Women's Wall a trendsetter?

Not surprisingly, equality for women topped the Wall agenda, which included challenging the feudal outlook and promotion of secular values.

Update: 2019-01-01 19:40 GMT
Women need to be put back into the equation of equality.

The making of a Women’s Wall in Kerala — stretching 620 km from Kasargod to Thiruvananthapuram — to propagate “renaissance values” on the first day of the new year is an extraordinary event which is worthy of emulation.

The forming of the wall was planned as an half-hour event but its planning suggests a very large section of society was mobilised — both women and men. This speaks of the depth of the historical penetration of social organisms in Kerala espousing causes relating to equality of various kinds — caste, gender and class.

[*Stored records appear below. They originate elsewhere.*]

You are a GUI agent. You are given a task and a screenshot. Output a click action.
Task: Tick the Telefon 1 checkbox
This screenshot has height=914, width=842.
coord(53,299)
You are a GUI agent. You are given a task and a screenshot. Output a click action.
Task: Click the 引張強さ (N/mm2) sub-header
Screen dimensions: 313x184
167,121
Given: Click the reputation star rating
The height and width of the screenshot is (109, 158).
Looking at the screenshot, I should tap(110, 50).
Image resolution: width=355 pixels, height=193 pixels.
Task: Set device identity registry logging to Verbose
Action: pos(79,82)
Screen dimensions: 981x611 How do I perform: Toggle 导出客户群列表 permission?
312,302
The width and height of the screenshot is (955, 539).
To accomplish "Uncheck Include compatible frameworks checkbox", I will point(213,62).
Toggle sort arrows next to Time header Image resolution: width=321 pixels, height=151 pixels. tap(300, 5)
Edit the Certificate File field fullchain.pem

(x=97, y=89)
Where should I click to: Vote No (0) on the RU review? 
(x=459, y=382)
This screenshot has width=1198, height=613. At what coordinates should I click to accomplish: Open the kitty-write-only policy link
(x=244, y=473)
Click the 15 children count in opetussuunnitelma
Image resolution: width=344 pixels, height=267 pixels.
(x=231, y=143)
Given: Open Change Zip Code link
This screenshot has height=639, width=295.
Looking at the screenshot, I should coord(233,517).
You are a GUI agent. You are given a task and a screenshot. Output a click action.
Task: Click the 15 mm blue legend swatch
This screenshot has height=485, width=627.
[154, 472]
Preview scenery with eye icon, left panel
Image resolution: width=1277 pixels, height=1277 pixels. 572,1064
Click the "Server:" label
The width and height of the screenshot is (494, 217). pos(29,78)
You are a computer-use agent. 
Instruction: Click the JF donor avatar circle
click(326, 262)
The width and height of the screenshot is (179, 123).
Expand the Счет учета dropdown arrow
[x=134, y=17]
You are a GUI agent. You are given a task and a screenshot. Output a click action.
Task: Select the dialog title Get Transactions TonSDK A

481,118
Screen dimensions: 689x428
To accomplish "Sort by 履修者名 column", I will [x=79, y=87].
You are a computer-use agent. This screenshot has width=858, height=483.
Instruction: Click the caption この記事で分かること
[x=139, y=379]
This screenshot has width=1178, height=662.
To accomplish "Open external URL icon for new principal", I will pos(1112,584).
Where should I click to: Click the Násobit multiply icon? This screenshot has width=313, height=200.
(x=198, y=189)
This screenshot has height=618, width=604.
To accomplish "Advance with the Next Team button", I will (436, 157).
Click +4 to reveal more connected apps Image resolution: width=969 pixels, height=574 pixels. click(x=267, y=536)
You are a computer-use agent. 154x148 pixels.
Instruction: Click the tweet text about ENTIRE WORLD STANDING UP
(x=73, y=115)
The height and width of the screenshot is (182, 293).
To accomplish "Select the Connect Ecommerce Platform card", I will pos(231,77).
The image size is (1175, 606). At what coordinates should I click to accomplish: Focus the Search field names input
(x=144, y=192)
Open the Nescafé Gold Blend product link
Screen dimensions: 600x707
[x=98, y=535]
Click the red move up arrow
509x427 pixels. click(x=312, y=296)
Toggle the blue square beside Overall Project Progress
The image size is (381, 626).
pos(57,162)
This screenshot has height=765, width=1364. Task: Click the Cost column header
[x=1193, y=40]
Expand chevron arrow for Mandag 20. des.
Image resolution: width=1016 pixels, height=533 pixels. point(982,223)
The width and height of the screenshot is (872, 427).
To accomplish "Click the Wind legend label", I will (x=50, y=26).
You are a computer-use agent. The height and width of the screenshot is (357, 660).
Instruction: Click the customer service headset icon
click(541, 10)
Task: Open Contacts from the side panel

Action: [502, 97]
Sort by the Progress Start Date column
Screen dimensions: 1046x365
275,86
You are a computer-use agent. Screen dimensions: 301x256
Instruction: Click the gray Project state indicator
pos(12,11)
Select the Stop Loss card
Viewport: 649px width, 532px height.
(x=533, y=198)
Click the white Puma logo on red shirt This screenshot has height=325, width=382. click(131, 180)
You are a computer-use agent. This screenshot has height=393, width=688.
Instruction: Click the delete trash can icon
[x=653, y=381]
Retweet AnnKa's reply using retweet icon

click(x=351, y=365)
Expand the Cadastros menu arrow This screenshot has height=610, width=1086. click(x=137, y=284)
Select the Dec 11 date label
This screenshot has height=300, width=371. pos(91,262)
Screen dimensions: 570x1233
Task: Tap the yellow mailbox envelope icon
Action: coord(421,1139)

While the main impulse for the event came from chief minister Pinarayi Vijayan, it is noteworthy that the CM invited some 175 socio-cultural organisations, besides the Left parties, including avowedly “Hindu” groups, to plan an event to highlight Kerala’s fidelity to core humanist values (these feed into the state’s leftward political orientation).

While the mobilisation of lakhs of people, particularly women, is likely to have an influence on the coming parliamentary elections, it is evident that the immediate background to the Women’s Wall is the violent disregard by Hindutva bodies of the Supreme Court’s Sabarimala ruling permitting women of menstrual age to pray at the famous hilltop shrine.

Not surprisingly, “equality for women” topped the Wall agenda, which included challenging the feudal outlook and promotion of secular values. It is no less than curious that the Congress Party in Kerala chose to mock the wall to side with conservatives and RSS affiliates, hoping to outflank the BJP in mopping up anti-Left votes. That is a self-defeating tactic.